Page 1 of 1

filter non English lines

Posted: 14 Jun 2018, 10:24
by DataLife
NetworkList.PNG
NetworkList.PNG (15.23 KiB) Viewed 1963 times
I am trying to filter out all lines that contain non english words. How can I get rid of the remaining non english lines?

Code: Select all

loop 50
 {  
  FileReadLine,var,textfile.txt,%a_index% ;dynamic contents
  FoundPos := RegExMatch(var, "[a-zA-Z0-9,.!?]") ;from https://autohotkey.com/board/topic/149454-how-do-i-identify-non-english-letters-in-a-string/#entry732502
  if FoundPos <> 0
   List = %List%`n%var%  
 }
 MsgBox %list%

Re: filter non English lines  Topic is solved

Posted: 14 Jun 2018, 12:46
by Helgef
Hello, maybe,

Code: Select all

filterNonEnglish(str){
	return regexreplace(trim(regexreplace(str, "`nm)^.*[^[:ascii:]].*$"),  "`n"), "\R{2,}",  "`n")
}

Re: filter non English lines

Posted: 14 Jun 2018, 13:55
by DataLife
Helgef wrote:Hello, maybe,

Code: Select all

filterNonEnglish(str){
	return strreplace(regexreplace(str, "`nm)^.*[^[:ascii:]].*$"), "`n`n")
}
That appears to work perfectly. I will know for sure when my user in Sweden is able to run it on his computer.

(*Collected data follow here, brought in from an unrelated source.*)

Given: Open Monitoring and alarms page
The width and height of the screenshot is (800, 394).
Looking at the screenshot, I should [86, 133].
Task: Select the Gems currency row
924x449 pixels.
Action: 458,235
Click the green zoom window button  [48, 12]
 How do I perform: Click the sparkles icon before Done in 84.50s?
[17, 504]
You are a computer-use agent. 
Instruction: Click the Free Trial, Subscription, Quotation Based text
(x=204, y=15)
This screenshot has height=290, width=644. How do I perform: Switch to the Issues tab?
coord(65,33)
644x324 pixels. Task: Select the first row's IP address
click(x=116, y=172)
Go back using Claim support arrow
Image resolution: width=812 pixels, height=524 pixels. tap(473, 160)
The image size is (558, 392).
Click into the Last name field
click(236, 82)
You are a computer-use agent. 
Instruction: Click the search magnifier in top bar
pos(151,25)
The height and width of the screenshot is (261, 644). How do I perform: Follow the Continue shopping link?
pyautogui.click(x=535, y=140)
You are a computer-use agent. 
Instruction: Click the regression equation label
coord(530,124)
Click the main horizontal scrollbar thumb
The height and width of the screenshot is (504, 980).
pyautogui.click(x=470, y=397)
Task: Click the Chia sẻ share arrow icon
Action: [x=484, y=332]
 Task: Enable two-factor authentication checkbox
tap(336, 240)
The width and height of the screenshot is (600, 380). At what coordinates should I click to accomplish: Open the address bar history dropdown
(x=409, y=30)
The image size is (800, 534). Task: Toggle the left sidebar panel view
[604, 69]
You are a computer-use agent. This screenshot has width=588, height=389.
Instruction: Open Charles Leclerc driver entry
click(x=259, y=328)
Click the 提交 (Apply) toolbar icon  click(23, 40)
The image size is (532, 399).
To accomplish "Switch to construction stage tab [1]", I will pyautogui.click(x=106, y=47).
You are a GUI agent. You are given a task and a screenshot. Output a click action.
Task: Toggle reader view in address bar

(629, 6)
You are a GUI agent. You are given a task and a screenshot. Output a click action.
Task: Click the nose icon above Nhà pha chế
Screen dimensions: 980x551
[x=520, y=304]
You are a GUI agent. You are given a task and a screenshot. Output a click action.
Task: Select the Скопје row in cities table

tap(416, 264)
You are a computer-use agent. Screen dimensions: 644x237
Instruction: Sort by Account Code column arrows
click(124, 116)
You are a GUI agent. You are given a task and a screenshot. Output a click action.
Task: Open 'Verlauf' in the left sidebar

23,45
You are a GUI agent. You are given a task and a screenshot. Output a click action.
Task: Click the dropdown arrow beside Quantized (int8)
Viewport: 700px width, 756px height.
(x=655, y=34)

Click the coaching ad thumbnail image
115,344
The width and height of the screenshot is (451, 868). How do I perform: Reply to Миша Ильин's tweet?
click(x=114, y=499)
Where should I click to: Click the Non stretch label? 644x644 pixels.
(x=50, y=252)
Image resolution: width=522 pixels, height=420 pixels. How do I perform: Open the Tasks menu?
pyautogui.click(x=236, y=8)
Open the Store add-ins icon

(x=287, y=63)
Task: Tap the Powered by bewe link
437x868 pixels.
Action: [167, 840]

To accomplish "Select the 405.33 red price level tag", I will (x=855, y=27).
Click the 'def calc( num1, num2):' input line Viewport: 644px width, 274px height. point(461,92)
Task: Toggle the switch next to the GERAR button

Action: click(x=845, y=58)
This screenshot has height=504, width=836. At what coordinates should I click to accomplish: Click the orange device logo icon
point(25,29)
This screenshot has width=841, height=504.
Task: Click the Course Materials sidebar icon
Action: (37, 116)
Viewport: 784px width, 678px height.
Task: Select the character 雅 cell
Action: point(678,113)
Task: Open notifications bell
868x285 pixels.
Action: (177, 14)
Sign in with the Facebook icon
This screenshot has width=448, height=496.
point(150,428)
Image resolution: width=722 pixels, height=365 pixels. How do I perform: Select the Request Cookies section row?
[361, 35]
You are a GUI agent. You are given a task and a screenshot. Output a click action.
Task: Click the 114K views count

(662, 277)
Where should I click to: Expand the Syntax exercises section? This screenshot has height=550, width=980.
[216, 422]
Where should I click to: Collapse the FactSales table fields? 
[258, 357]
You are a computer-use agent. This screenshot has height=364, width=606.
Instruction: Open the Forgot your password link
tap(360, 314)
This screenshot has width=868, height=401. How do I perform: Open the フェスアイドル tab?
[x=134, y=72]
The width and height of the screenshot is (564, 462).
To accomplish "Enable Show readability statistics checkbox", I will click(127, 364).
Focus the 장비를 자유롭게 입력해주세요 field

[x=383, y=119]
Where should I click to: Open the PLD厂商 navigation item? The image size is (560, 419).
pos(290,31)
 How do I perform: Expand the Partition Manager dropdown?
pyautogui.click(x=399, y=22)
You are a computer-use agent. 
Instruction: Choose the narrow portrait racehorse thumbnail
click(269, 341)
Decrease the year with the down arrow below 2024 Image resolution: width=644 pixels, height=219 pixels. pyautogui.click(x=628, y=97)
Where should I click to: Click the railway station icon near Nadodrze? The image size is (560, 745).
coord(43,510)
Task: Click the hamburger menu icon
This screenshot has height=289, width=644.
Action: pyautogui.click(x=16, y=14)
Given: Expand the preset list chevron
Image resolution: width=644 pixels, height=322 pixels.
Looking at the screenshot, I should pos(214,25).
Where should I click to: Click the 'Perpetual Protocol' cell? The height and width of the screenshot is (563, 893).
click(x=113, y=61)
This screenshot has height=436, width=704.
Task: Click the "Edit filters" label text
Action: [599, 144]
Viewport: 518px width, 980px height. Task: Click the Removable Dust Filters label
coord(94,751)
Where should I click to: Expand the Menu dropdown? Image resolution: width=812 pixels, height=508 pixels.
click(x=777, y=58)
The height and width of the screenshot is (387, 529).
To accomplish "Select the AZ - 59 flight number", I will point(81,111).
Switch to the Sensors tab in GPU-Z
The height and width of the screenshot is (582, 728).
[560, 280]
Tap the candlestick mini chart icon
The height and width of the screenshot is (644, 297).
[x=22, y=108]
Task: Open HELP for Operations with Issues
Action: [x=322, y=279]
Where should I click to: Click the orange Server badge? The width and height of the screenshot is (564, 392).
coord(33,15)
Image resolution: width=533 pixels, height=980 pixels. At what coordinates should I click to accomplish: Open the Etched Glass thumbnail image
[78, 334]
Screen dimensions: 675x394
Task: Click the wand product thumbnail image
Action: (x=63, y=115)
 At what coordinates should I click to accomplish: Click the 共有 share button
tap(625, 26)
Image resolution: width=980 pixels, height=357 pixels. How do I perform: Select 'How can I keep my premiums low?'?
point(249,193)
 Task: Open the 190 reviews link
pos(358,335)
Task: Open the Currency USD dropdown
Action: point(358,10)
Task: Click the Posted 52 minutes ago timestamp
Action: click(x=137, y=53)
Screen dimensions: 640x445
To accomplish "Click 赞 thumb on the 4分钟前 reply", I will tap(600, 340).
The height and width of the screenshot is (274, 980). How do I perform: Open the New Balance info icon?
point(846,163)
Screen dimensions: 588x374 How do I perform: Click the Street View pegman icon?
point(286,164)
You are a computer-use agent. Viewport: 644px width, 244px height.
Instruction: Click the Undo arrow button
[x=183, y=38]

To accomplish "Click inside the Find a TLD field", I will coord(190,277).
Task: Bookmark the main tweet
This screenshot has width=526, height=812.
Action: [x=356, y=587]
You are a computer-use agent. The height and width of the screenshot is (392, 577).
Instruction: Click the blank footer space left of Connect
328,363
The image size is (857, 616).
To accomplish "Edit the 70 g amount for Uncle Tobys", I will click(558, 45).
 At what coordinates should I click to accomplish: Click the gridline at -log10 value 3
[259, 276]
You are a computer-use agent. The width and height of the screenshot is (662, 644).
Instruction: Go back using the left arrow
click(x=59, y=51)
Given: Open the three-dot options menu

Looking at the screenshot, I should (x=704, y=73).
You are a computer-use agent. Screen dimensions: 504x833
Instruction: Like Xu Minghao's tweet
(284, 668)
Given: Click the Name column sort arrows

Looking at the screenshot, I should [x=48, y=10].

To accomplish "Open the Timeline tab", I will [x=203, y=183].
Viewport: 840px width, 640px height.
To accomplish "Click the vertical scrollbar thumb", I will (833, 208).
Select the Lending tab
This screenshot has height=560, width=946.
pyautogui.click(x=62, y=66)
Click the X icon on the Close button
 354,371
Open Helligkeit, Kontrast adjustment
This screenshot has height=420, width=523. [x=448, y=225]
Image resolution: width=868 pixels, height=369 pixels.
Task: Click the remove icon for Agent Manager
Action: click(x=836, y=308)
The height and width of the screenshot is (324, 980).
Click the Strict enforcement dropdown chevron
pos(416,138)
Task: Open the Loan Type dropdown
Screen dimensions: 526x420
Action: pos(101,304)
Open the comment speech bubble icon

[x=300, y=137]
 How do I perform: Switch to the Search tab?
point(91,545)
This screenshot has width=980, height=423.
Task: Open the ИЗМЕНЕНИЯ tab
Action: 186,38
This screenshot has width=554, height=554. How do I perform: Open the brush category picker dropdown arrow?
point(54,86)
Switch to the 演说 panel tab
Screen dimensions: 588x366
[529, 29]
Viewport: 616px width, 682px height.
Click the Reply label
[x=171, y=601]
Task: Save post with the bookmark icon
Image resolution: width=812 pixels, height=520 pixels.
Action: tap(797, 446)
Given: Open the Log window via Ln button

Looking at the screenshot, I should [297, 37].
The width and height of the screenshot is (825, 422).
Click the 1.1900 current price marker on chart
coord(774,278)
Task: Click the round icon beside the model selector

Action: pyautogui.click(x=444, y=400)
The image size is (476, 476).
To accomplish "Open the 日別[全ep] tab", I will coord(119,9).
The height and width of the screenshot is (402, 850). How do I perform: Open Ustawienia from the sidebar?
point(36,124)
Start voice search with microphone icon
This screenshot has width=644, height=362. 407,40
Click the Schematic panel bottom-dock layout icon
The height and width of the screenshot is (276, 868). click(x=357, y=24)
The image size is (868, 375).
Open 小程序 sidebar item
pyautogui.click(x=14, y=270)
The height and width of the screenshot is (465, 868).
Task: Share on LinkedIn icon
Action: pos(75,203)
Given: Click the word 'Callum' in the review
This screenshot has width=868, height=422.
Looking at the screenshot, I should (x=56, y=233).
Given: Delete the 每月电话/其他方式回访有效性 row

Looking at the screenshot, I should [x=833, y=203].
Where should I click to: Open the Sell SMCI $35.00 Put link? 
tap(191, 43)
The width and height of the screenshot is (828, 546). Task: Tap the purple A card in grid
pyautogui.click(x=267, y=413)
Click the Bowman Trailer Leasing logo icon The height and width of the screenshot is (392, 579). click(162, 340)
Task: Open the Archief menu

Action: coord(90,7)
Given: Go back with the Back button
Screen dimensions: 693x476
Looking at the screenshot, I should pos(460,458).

Regex looks like magic to me.

thank you very much
DataLife
English only variables.PNG
English only variables.PNG (11.07 KiB) Viewed 1943 times

Re: filter non English lines

Posted: 14 Jun 2018, 14:25
by Helgef
:thumbup:
I edit it, I added trim.

Cheers.

Edit: It doesn't work :thumbdown:
Edit2: I think it works now :thumbup: .

Re: filter non English lines

Posted: 15 Jun 2018, 14:10
by DataLife
Helgef wrote::thumbup:
I edit it, I added trim.

Cheers.

Edit: It doesn't work :thumbdown:
Edit2: I think it works now :thumbup: .
Yes, it works, thanks very much

Re: filter non English lines

Posted: 16 Jun 2018, 03:38
by Helgef
my user in Sweden
pcre.txt wrote:ascii character codes 0 - 127
Wikipedia wrote:The Swedish alphabet is the writing system used for the Swedish language. The 29 letters of this alphabet are the modern 26-letter basic Latin alphabet ('A' through 'Z') plus 'Å', 'Ä', and 'Ö'
Wikipedia - Å wrote:Unicode 197
Maybe this is more appropriate, if the users uses any 'Å', 'Ä', and 'Ö',

Code: Select all

removeNonSwedishLines(str){
	return regexreplace(trim(regexreplace(str, "`nm)^.*[^\x{0}-\x{ff}].*$"),  "`n"), "\R{2,}",  "`n")
}
I do not know, just guessing.

Cheers.

Re: filter non English lines

Posted: 16 Jun 2018, 18:04
by DataLife
Helgef wrote:
my user in Sweden
pcre.txt wrote:ascii character codes 0 - 127
Wikipedia wrote:The Swedish alphabet is the writing system used for the Swedish language. The 29 letters of this alphabet are the modern 26-letter basic Latin alphabet ('A' through 'Z') plus 'Å', 'Ä', and 'Ö'
Wikipedia - Å wrote:Unicode 197
Maybe this is more appropriate, if the users uses any 'Å', 'Ä', and 'Ö',

Code: Select all

removeNonSwedishLines(str){
	return regexreplace(trim(regexreplace(str, "`nm)^.*[^\x{0}-\x{ff}].*$"),  "`n"), "\R{2,}",  "`n")
}
I do not know, just guessing.

Cheers.
Yes I was concerned about that but I am not able to test until he comes back from vacation. Your changes appear to fix this issue before it even occurs.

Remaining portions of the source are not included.